Configure Your Astro Project
Use the Astro CLI to create and run an Airflow project locally that will integrate with Marquez.
-
In your project directory, create a new Astro project:
$ ..
$ mkdir astro-marquez-tutorial && cd astro-marquez-tutorial
$ astro dev init -
Using curl, change into new directory
docker
and download some scripts required by Marquez services:$ mkdir docker && cd docker
$ curl -O "https://raw.githubusercontent.com/MarquezProject/marquez/main/docker/{entrypoint.sh,wait-for-it.sh}"
$ ..After executing the above, your project directory should look like this:
$ ls -a
. Dockerfile packages.txt
.. README.md plugins
.astro airflow_settings.yaml requirements.txt
.dockerignore dags tests
.env docker
.gitignore include -
Add the OpenLineage Airflow Provider and the Common SQL Provider to the requirements.txt file:
apache-airflow-providers-common-sql==1.7.2
apache-airflow-providers-openlineage==1.1.0For details about the Provider and its minimum requirements, see the Airflow docs.
-
To configure Astro to send lineage metadata to Marquez, add the following environment variables below to your Astro project's
.env
file:OPENLINEAGE_URL=http://host.docker.internal:5000
OPENLINEAGE_NAMESPACE=example
AIRFLOW_CONN_EXAMPLE_DB=postgres://example:example@host.docker.internal:7654/exampleThese variables allow Airflow to connect with the OpenLineage API and send events to Marquez.
-
It is a good idea to have Airflow use a different port for Postgres than the default 5432, so run the following command to use port 5678 instead:
astro config set postgres.port 5678
-
Check the Dockerfile to verify that your installed version of the Astro Runtime is 9.0.0+ (to ensure that you will be using Airflow 2.7.0+).
For example:
FROM quay.io/astronomer/astro-runtime:9.1.0
Add Marquez and Database Services Using Docker Compose
Astro supports manual configuration of services via Docker Compose using YAML.

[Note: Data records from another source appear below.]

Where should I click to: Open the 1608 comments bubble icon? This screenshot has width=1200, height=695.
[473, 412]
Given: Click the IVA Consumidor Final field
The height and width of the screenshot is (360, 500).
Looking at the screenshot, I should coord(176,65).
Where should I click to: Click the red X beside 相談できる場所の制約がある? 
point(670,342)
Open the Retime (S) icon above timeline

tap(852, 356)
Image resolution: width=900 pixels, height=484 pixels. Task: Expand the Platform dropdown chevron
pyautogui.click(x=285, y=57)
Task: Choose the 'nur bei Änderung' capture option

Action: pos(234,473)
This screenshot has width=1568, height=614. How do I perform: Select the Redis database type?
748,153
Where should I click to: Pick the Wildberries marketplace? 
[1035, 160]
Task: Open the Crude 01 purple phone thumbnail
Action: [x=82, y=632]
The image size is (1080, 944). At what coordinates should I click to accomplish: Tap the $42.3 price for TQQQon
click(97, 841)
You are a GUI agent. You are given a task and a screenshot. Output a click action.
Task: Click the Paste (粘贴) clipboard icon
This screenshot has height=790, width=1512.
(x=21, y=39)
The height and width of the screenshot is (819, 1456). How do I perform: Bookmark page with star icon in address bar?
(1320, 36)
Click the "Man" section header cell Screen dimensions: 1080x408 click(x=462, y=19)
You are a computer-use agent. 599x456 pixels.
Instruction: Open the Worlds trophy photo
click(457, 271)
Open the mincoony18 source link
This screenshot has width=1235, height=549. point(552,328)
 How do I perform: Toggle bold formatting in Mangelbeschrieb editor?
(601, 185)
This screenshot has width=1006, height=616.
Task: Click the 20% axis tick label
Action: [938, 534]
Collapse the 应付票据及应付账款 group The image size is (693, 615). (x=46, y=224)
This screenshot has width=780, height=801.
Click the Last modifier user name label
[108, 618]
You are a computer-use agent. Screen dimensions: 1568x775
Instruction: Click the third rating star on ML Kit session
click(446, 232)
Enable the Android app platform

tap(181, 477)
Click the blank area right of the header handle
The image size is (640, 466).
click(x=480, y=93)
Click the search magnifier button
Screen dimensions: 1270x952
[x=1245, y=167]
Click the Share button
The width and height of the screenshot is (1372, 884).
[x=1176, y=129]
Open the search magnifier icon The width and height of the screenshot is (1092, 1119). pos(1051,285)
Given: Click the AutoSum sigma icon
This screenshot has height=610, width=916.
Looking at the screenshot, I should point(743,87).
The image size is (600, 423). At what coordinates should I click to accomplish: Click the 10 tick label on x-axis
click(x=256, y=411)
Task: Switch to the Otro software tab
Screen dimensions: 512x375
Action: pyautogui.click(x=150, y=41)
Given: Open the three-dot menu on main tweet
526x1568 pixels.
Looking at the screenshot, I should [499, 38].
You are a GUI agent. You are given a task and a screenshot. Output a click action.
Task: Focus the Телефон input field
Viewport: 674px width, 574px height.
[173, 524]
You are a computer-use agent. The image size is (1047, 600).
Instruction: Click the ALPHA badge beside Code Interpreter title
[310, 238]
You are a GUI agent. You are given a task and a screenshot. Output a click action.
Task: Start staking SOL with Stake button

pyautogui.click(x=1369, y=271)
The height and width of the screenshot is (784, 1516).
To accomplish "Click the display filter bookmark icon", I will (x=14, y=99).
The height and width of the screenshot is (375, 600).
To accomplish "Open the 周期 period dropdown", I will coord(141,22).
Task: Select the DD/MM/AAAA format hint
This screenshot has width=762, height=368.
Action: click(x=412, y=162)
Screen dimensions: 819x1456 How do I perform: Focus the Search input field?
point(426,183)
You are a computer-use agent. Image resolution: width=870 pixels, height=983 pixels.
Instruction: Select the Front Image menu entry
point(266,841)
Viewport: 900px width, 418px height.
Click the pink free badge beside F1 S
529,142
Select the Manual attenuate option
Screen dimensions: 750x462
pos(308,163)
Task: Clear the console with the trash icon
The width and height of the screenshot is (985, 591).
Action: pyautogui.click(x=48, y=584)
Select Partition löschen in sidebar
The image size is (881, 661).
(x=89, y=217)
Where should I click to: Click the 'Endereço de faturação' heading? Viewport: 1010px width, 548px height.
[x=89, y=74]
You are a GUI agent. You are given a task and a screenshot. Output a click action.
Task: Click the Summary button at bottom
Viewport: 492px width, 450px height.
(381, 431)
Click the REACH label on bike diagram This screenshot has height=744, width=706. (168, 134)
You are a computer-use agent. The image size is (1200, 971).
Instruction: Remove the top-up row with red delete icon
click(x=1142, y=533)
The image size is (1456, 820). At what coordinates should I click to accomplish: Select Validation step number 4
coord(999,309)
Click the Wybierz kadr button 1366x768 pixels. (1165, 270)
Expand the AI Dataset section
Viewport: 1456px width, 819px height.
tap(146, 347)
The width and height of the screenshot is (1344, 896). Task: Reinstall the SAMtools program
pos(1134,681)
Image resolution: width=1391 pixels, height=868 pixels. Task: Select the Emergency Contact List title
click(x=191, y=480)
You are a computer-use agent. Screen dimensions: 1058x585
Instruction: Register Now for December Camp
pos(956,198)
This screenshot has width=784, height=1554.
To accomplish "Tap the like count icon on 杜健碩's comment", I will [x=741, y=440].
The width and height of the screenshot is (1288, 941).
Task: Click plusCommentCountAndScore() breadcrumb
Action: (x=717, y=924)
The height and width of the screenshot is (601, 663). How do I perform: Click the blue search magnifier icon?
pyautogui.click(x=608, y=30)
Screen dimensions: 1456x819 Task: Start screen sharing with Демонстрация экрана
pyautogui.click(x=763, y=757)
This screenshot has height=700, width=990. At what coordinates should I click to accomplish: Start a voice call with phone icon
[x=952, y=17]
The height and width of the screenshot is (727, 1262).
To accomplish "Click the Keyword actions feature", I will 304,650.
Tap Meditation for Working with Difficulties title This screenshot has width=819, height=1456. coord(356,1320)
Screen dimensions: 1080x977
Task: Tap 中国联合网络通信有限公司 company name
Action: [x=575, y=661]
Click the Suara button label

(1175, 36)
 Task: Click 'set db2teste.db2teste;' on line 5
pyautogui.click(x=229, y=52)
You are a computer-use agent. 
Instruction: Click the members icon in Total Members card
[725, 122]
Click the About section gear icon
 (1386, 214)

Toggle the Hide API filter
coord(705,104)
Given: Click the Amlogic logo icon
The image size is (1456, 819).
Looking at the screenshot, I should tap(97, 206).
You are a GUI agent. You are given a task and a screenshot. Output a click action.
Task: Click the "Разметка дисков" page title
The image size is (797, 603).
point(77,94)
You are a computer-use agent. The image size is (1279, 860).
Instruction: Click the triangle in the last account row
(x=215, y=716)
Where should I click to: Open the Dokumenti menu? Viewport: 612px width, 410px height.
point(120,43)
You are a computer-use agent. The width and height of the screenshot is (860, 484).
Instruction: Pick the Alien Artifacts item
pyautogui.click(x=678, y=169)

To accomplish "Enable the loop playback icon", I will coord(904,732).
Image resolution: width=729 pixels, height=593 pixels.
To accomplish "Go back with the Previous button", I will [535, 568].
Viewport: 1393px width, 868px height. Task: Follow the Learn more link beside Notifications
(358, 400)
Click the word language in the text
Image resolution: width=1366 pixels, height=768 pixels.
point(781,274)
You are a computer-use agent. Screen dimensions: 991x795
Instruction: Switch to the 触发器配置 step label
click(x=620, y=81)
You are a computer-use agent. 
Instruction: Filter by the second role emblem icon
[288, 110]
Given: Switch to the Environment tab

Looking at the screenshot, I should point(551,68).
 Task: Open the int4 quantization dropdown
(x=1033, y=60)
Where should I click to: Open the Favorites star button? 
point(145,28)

Create new file docker-compose.override.yml
in your project and copy/paste the following into the file:
version: "3.1"
services:
web:
image: marquezproject/marquez-web:latest
container_name: marquez-web
environment:
- MARQUEZ_HOST=api
- MARQUEZ_PORT=5000
ports:
- "3000:3000"
depends_on:
- api
db:
image: postgres:14.9
container_name: marquez-db
ports:
- "6543:6543"
environment:
- POSTGRES_USER=marquez
- POSTGRES_PASSWORD=marquez
- POSTGRES_DB=marquez
example-db:
image: postgres:14.9
container_name: example-db
ports:
- "7654:5432"
environment:
- POSTGRES_USER=example
- POSTGRES_PASSWORD=example
- POSTGRES_DB=example
api:
image: marquezproject/marquez:latest
container_name: marquez-api
environment:
- MARQUEZ_PORT=5000
- MARQUEZ_ADMIN_PORT=5001
ports:
- "5000:5000"
- "5001:5001"
volumes:
- ./docker/wait-for-it.sh:/usr/src/app/wait-for-it.sh
links:
- "db:postgres"
depends_on:
- db
entrypoint: ["/bin/bash", "./wait-for-it.sh", "db:6543", "--", "./entrypoint.sh"]
redis:
image: bitnami/redis:6.0.6
environment:
- ALLOW_EMPTY_PASSWORD=yes
The above adds the Marquez API, database and Web UI, along with an additional Postgres database for the DAGs used in this example, to Astro's Docker container and configures them to use the scripts in the docker
directory you previously downloaded from Marquez.